Is it just temperature? In that case this map may help you see if the degree of lateness of your local heather makes sense. Mull, for example, may not have been as late as us if the state of the heather depends only on June and July temperature. See how wet it has been (again!) for us in the East during some key bee months.

Gavin

http://www.metoffice.gov.uk/climate/uk/2012/summer/meantemp_summer2012.gif
http://www.metoffice.gov.uk/climate/uk/2012/summer/rain_summer2012.gif

Rosie
17-08-2012, 11:22 AM
I have always wondered what drives the heather to flower. On high or northern districts the winter starts earlier and that shortens the season, perhaps causing the heather to flower earlier than southern lowlands. On the other hand the days are longer (until the eqinox of course) in the North and the temperatures tend to be lower and that might cause the heather to be later. It seems though, according to Gavin's maps, the lower temperatures seem to delay flowering. This year everything else is late too. I wonder what will happen later on in the season. Perhaps late species will be in flower at the same time as earlier ones.

Steve

Jon
17-08-2012, 01:50 PM
The willowherb is 3-4 weeks later than usual this year. There is still plenty about here and it should be long gone.
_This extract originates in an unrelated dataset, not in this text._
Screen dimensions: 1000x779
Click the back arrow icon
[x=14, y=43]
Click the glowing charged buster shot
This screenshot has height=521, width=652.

Interesting as well that my queens have mated well in weather which is twice as wet as average and significantly cooler.
The 7 frame nucs I made up with new queens at the start of July are getting overcrowded and I will either have to split again or transfer to full size brood boxes.
June was dire. Cool, wet and windy almost every day apart from a few days at the start of the month and given the lack of forage I had to feed several colonies a couple of kilos of fondant which I don't usually do. I had about 20 queens from the first batch fly and mate from apideas towards the end of the month and they must have flown is brief periods when the rain stopped.

gavin
17-08-2012, 05:06 PM
Longer term (weeks) averages affect honey crop, short-term patterns (days) affect mating?

The triggers for flowering in plants are many and various. Some plants are controlled entirely by daylength, some by low or high temperature triggers, some by a time-temperature blend (day-degrees) possibly after one or a complex mix of triggers. With heather the plant has to grow for a while to make the stems to produce the flowers, then it probably 'decides' to go floral, then it has to actually get there by making flower buds and developing them. So warmth (day degrees) from a trigger of some kind is probably behind the precise flowering date each year. Maybe someone's researched it, I haven't looked.

Changes in the sequence of flowering of different plants (for example the spring trees) shows that they are using different cues.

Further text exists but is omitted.